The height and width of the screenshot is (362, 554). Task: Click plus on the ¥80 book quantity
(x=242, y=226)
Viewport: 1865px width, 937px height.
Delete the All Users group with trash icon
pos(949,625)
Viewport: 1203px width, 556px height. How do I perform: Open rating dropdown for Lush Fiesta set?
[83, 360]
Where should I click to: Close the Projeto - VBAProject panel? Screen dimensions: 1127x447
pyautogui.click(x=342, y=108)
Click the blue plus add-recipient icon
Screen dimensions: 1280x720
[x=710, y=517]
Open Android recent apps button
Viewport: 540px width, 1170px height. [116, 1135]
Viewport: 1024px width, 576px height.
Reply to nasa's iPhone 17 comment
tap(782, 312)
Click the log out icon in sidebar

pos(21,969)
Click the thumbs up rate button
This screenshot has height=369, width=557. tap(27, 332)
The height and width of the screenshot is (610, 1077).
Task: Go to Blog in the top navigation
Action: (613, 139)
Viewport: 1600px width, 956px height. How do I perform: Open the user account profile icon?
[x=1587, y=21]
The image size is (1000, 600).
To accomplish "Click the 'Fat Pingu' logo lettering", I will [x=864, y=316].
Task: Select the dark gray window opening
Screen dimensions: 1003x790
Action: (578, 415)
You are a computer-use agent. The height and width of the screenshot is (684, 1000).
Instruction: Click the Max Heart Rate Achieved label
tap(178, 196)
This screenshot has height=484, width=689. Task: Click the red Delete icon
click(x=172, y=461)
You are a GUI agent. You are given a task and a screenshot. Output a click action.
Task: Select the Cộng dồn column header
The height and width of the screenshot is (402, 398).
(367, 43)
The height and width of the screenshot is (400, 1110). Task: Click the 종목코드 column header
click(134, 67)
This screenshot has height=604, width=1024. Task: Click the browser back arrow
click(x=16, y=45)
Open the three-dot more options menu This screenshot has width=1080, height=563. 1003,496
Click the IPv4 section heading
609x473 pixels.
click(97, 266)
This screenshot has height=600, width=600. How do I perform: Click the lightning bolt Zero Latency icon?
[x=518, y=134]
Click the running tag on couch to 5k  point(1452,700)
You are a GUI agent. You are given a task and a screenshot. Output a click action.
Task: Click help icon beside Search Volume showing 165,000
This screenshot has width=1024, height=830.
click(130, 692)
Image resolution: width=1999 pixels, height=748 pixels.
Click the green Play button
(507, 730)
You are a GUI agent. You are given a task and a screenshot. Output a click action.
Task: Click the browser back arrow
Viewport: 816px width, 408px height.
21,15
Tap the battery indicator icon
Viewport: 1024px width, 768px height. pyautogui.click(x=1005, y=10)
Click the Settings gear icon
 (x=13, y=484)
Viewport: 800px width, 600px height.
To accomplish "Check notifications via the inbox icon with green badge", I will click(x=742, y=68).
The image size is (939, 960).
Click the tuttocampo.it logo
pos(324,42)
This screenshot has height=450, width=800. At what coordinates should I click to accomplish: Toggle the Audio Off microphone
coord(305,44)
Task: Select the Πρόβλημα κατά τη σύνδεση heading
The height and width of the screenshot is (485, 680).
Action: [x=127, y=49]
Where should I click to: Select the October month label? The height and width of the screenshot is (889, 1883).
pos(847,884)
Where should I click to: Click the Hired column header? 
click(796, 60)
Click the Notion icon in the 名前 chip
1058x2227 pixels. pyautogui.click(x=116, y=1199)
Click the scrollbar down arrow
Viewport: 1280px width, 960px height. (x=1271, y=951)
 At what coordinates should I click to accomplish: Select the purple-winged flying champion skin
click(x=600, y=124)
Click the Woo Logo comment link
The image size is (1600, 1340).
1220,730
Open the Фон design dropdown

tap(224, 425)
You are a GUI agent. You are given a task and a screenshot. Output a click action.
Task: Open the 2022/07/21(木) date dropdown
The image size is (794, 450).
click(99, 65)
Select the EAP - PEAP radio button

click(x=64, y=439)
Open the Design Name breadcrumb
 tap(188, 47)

•••

- [ACTIVITY]: Which of the lines above mention the word "heading"? Pull those lines out.

- [WRITTEN RESPONSE]:
Click the IPv4 section heading
Task: Select the Πρόβλημα κατά τη σύνδεση heading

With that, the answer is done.